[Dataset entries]
■ ■ ■ ■ ■

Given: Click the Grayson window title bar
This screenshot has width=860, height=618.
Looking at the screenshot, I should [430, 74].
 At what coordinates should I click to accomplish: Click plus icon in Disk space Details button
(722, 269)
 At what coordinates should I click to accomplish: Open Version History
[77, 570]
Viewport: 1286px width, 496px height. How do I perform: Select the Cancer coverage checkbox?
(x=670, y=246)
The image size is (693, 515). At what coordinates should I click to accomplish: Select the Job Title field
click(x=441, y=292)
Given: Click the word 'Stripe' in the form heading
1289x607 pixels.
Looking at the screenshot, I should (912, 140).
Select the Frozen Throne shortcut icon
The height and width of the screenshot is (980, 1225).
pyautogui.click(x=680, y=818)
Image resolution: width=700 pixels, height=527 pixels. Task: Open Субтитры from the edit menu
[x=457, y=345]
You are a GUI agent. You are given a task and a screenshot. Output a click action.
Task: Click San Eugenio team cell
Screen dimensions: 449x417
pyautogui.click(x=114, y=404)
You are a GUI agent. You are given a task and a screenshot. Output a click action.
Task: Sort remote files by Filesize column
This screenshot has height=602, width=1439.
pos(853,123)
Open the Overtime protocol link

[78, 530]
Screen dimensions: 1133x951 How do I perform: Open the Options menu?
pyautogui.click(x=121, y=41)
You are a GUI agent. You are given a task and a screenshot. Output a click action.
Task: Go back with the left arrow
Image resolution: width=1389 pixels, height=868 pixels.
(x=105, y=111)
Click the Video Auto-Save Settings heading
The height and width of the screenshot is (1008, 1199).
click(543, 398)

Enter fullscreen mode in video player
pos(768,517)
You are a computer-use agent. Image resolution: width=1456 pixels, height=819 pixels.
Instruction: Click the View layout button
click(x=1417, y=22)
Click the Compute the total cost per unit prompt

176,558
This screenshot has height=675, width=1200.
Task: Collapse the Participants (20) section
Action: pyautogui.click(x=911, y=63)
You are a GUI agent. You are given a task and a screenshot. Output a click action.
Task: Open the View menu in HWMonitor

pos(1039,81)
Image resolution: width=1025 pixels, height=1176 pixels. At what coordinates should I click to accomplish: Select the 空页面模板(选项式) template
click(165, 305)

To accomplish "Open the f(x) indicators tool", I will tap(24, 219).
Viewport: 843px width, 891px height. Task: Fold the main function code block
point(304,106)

■ ■ ■ ■ ■

Change "At what coordinates should I click to accomplish" to "Where should I click to do" everywhere it appears in the items above, and reproduce every item with nothing else altered.

**SOLUTION TO THE EXERCISE**
Given: Click the Grayson window title bar
This screenshot has width=860, height=618.
Looking at the screenshot, I should [430, 74].
 Where should I click to do: Click plus icon in Disk space Details button
(722, 269)
 Where should I click to do: Open Version History
[77, 570]
Viewport: 1286px width, 496px height. How do I perform: Select the Cancer coverage checkbox?
(x=670, y=246)
The image size is (693, 515). Where should I click to do: Select the Job Title field
click(x=441, y=292)
Given: Click the word 'Stripe' in the form heading
1289x607 pixels.
Looking at the screenshot, I should (912, 140).
Select the Frozen Throne shortcut icon
The height and width of the screenshot is (980, 1225).
pyautogui.click(x=680, y=818)
Image resolution: width=700 pixels, height=527 pixels. Task: Open Субтитры from the edit menu
[x=457, y=345]
You are a GUI agent. You are given a task and a screenshot. Output a click action.
Task: Click San Eugenio team cell
Screen dimensions: 449x417
pyautogui.click(x=114, y=404)
You are a GUI agent. You are given a task and a screenshot. Output a click action.
Task: Sort remote files by Filesize column
This screenshot has height=602, width=1439.
pos(853,123)
Open the Overtime protocol link

[78, 530]
Screen dimensions: 1133x951 How do I perform: Open the Options menu?
pyautogui.click(x=121, y=41)
You are a GUI agent. You are given a task and a screenshot. Output a click action.
Task: Go back with the left arrow
Image resolution: width=1389 pixels, height=868 pixels.
(x=105, y=111)
Click the Video Auto-Save Settings heading
The height and width of the screenshot is (1008, 1199).
click(543, 398)

Enter fullscreen mode in video player
pos(768,517)
You are a computer-use agent. Image resolution: width=1456 pixels, height=819 pixels.
Instruction: Click the View layout button
click(x=1417, y=22)
Click the Compute the total cost per unit prompt

176,558
This screenshot has height=675, width=1200.
Task: Collapse the Participants (20) section
Action: pyautogui.click(x=911, y=63)
You are a GUI agent. You are given a task and a screenshot. Output a click action.
Task: Open the View menu in HWMonitor

pos(1039,81)
Image resolution: width=1025 pixels, height=1176 pixels. Where should I click to do: Select the 空页面模板(选项式) template
click(165, 305)

To accomplish "Open the f(x) indicators tool", I will tap(24, 219).
Viewport: 843px width, 891px height. Task: Fold the main function code block
point(304,106)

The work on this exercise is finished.